→ **TEXT**:
────────────────

11. At the material time, Isaac Barmasai (PW4), the Assistant County Commissioner, Nyandarua South, was based in Kiogoro, Kisii County. On 9th October 2017, an EACC officer had informed him that a Chief had been arrested. He had gone to the appellant’s office where she denied having received any money. A search was conducted in a black handbag that was on the appellant’s table and Kshs. 2,000/- in denominations of Kshs. 1,000/- was recovered and an inventory of the money done Later, he was summoned to the EACC offices where he identified the appellant from a video clip.
12. On 6th October 2017, Stephen Yatich (PW5), a report analyst with the EACC based at Kisii, had received a complaint from PW1 that the appellant had demanded a benefit of Kshs. 3,000 to write a letter. He had instructed PW1 to return on 9th October 2017. He briefed an officer in the operations department and was given Kshs. 3,000/- in denominations of Kshs. 1,000/- for an operation. He photocopied the money and appended his signature on the photocopies. Thereafter, he treated the money with APQ chemical, took a swab of the envelope the money was placed in and signed the envelope and instructed PW1 on how to use the money.

────────────────

→ **REQUIRED TASK A**: List every place name that appears in the court excerpt.
The records below the text have no connection to it.

→ **ENTRIES SHOWN**:
────────────────

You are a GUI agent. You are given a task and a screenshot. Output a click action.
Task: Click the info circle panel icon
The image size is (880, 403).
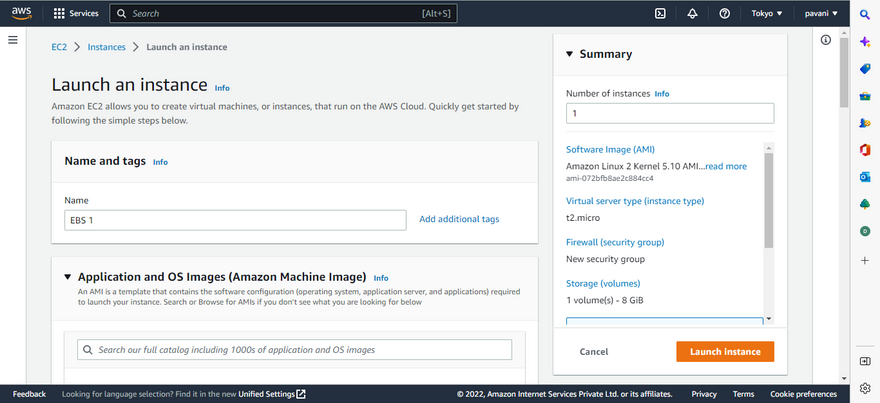826,40
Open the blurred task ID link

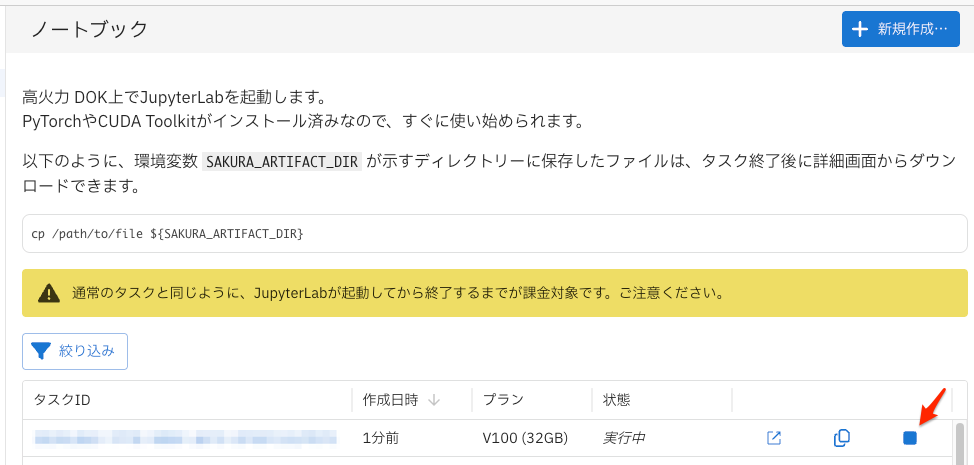click(185, 438)
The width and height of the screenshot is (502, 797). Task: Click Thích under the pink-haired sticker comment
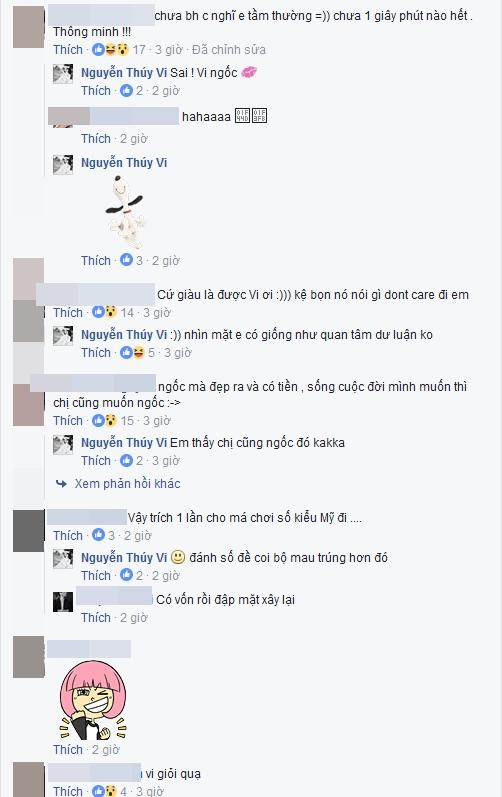click(x=68, y=750)
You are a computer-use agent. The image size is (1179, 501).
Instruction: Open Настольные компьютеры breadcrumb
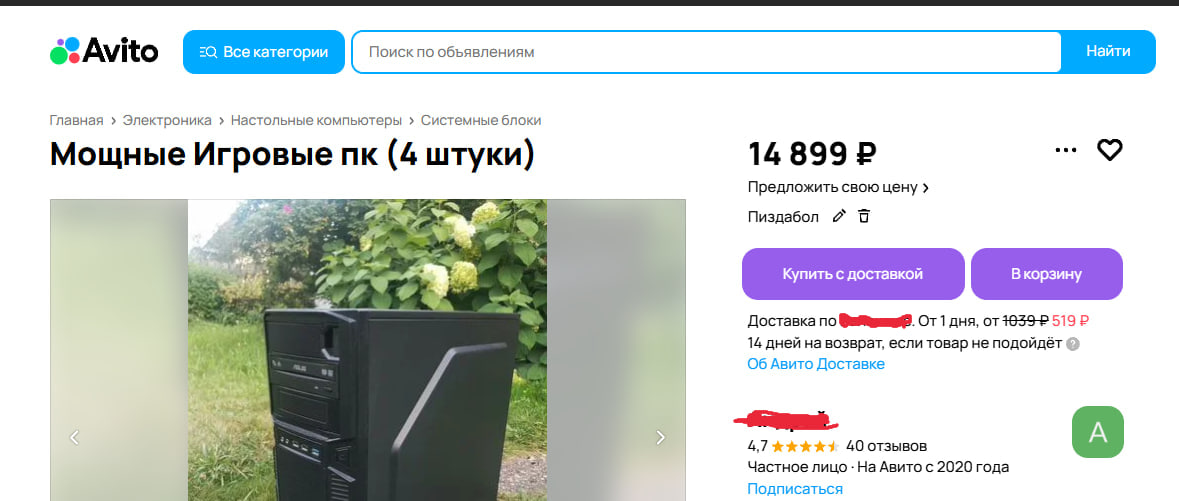[316, 120]
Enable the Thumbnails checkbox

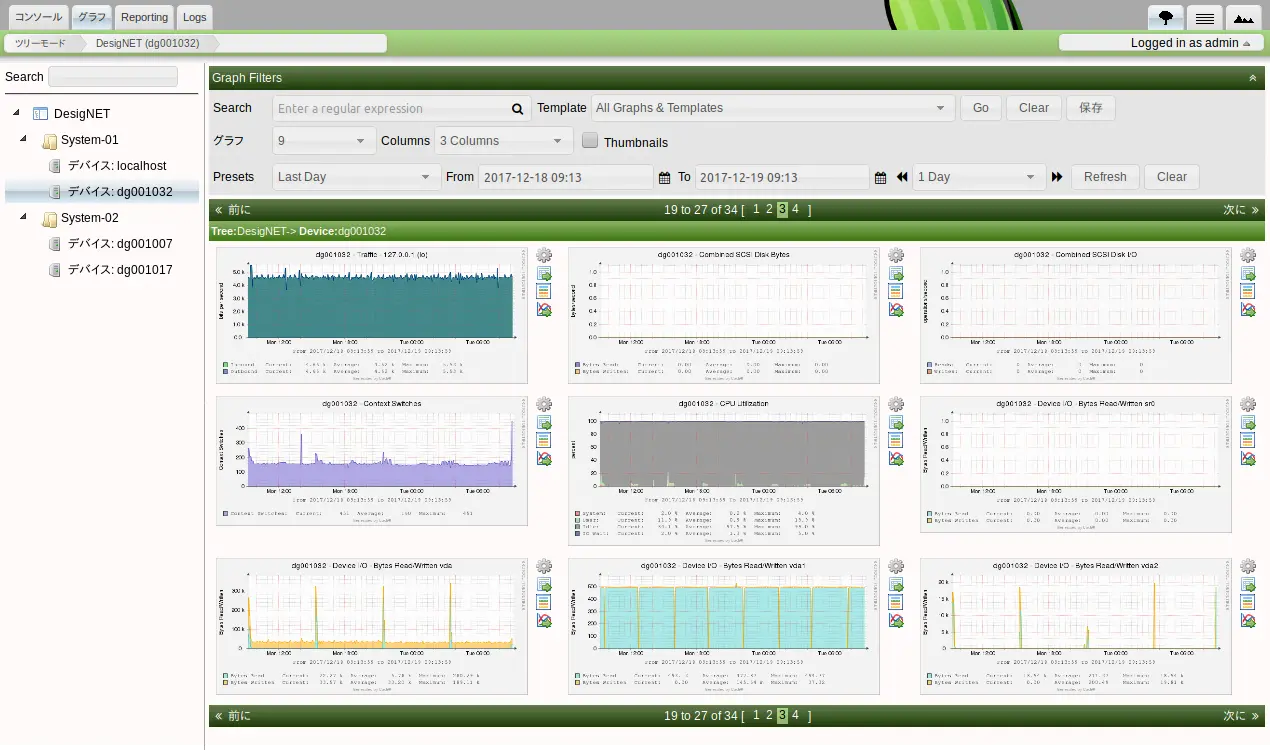point(590,141)
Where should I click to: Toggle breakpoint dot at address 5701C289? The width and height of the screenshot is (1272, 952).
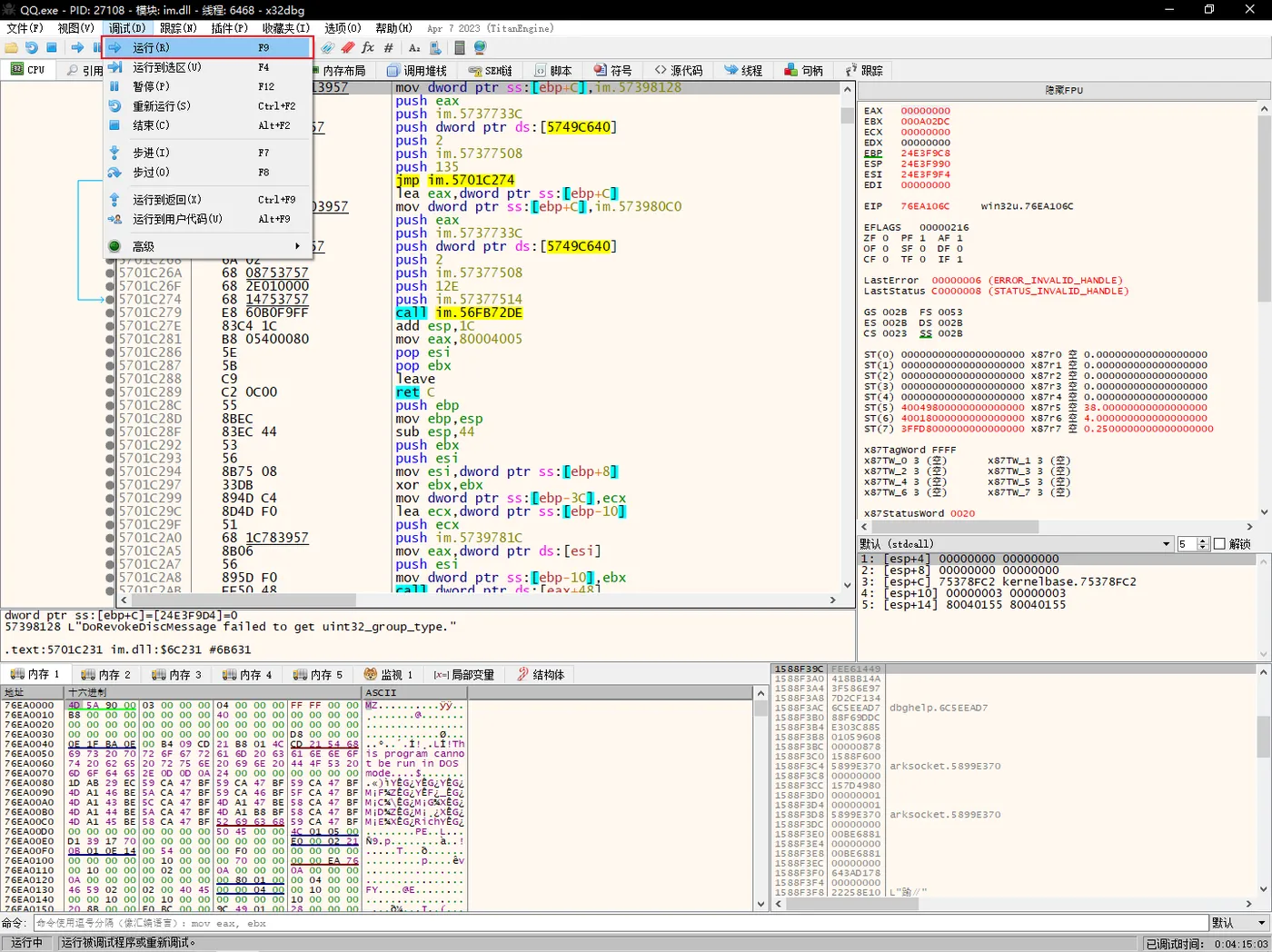(x=110, y=392)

────────────────

→ **REQUIRED TASK B**: Rewrite all the records, switching "screenshot" to "screen capture" wherever it occurs and changing nothing else. Omit the pictures from your answer.

→ **COMPLETE ANSWER A**: Nyandarua South, Kiogoro, Kisii County, Kisii

→ **COMPLETE ANSWER B**:
You are a GUI agent. You are given a task and a screen capture. Output a click action.
Task: Click the info circle panel icon
The image size is (880, 403).
826,40
Open the blurred task ID link

click(185, 438)
The width and height of the screen capture is (502, 797). Task: Click Thích under the pink-haired sticker comment
click(x=68, y=750)
You are a computer-use agent. The image size is (1179, 501).
Instruction: Open Настольные компьютеры breadcrumb
[316, 120]
Enable the Thumbnails checkbox

point(590,141)
Where should I click to: Toggle breakpoint dot at address 5701C289? The width and height of the screen capture is (1272, 952).
(x=110, y=392)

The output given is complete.